─── Document extract

For years, WorldNetDaily managing editor David Kupelian has been waging a Scientology-esque battle against antidepressants, in part by citing anecdotal evidence of people who commit mass murder having taken them (but never offering any proof of a direct relationship between the two). He has insisted that all these “troubled souls” are actually in need of “the light of God to come into them and shine on their conflicts and untangle their mess.”
His latest attempt is a March 11 column attacking a large-scale meta-analysis of research concluding that antidepressants do, in fact, work. First, he downplays the results and portrays them as bought and paid for by the pharmaceutical industry:
To all appearances, the Oxford University study is indeed impressive – a broad meta-analysis of 522 randomized controlled trials spanning almost four decades and involving 21 different antidepressants. Its 18 authors represent not only Oxford’s psychiatric community, but also one or two experts each from France, Germany, Switzerland and the U.S. – plus seven from Japan. (Why seven? Consider that while antidepressant use has risen dramatically throughout the developed world, Japan lags far behind, even though depression has been called Japan’s “greatest public health issue” and suicide is sky high there.)
But beyond all the press hoopla, what does the new Oxford study actually conclude? Drum roll.
In the researchers’ own words, their study confirms: “All antidepressants were more efficacious than placebo in adults with major depressive disorder.”
That’s it. The much-heralded study simply purports to finally demonstrate that antidepressant drugs – which pharmaceutical companies, marketing firms, primetime TV commercials and the entire medical-psychiatric-mental health establishment have successfully coaxed literally tens of millions of people to depend on – actually work somewhat better than placebos, which is to say, better than nothing. Of the 21 antidepressants included in the massive data review, some were found to work just marginally better and some considerably better than sugar pills.

──────
─── Material supplied

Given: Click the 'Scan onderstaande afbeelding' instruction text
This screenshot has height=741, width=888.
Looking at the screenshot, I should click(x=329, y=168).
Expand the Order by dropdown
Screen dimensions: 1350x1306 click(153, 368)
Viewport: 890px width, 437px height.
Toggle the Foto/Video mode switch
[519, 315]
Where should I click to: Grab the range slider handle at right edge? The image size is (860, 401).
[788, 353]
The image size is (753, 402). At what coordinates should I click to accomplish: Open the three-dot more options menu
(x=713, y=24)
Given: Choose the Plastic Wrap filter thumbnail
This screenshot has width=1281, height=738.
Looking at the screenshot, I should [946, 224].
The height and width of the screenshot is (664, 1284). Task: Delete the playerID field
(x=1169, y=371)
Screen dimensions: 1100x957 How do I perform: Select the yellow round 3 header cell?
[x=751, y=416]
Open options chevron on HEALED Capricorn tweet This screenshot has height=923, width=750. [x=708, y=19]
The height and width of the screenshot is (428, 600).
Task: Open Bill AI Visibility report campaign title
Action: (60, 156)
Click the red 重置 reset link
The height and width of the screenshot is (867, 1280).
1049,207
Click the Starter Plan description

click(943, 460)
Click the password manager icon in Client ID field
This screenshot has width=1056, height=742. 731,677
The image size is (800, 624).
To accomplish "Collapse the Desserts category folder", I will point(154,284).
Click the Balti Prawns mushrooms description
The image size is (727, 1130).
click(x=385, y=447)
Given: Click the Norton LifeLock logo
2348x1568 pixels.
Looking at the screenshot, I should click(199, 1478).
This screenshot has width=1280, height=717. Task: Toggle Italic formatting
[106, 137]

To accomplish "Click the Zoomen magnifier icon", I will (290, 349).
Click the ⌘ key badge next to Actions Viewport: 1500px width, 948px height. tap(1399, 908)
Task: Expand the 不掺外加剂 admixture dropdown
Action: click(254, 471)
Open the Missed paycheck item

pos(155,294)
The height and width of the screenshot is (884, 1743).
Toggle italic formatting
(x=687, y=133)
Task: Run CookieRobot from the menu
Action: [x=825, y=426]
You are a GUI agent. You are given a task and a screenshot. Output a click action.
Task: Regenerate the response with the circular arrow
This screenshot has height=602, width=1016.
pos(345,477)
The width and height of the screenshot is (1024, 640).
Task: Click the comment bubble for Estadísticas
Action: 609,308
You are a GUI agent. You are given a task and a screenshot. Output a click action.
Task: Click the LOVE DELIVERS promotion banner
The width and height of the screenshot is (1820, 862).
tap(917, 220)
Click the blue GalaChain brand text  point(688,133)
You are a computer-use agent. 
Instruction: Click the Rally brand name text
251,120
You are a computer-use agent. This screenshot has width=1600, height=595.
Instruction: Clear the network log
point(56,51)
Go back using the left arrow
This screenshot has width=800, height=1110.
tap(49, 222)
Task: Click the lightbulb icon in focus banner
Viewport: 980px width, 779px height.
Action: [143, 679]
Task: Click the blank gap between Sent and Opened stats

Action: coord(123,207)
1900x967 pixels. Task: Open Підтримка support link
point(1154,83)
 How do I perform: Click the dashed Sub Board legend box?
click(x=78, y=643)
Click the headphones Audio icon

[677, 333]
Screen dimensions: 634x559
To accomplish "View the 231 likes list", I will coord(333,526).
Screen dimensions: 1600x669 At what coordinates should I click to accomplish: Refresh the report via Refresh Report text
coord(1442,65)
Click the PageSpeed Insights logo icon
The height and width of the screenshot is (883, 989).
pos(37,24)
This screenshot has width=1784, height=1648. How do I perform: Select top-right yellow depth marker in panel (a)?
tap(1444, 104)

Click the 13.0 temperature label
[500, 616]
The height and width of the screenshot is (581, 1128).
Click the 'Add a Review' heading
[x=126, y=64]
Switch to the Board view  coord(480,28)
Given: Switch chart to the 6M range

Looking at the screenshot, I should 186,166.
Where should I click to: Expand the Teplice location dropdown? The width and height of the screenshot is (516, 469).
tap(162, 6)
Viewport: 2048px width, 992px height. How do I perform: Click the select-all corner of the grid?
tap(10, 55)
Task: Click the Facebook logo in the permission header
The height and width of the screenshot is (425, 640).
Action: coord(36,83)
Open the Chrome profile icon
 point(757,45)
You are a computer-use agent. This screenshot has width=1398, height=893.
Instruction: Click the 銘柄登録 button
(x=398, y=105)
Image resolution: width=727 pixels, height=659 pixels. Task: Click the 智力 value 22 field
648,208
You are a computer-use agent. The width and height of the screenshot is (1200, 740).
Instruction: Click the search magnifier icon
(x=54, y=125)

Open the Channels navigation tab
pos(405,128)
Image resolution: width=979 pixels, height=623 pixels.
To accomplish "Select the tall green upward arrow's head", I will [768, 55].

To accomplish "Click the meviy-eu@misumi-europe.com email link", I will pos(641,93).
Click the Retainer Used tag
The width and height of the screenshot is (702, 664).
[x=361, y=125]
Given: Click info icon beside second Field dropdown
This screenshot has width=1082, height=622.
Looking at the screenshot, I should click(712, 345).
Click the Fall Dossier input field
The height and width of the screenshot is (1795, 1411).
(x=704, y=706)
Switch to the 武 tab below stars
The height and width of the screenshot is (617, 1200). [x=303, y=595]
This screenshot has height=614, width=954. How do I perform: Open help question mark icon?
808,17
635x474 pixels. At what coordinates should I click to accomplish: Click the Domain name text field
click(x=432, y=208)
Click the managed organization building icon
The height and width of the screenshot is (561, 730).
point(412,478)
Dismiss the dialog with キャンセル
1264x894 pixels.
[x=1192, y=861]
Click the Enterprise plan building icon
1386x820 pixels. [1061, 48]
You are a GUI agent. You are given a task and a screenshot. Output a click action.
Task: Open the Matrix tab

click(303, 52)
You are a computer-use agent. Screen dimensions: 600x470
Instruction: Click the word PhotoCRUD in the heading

──────

Task description: Extend the commentary on David Kupelian's antidepressant column, picking up right after its final sentence.

Solved problem:
Kupelian glosses over the fact that, according to the article to which he links regarding Japan’s low use of antidepressants, the key reason for that low use is societal stigma against seeking help for depression.
Kupelian rants about how “The establishment media, notoriously lazy and reflexively pro-drug (who knows if that’s because pharmaceutical companies are huge sponsors of news?) rarely ask the right questions” and raises the issue of side effects — which is an issue to some extent but it ignores the larger fact that newer classes of antidepressants have much less severe side effects than previous generation, which is one key reason behind their growing use.
Then, Kupelian dredges up an alarmist doctor he presents as “internationally respected psychiatrist, psycho-pharmacologist and author of 20 books, including ‘Pharmageddon.'” In fact, he’s an alarmist who thinks every drug approved after 1990 has potential late side effects. But alarmism is what Kupelian wants, and Healy delivers by falsely trashing the Oxford study:
Based in the U.K., Healy didn’t hold back when I asked him for his most candid assessment of the Oxford study. In fact, he pretty much ripped it to shreds.
“This paper is junk,” he began, saying it “is based on ghostwritten papers with no access to the data.”
“No one,” he said, “not the regulators such as MHRA [Medicines and Healthcare products Regulatory Agency, Britain’s version of the Food and Drug Administration] or FDA, have had access. Few if any of the notional authors of the papers will have had access, and none of them can let me or any independent experts have access.”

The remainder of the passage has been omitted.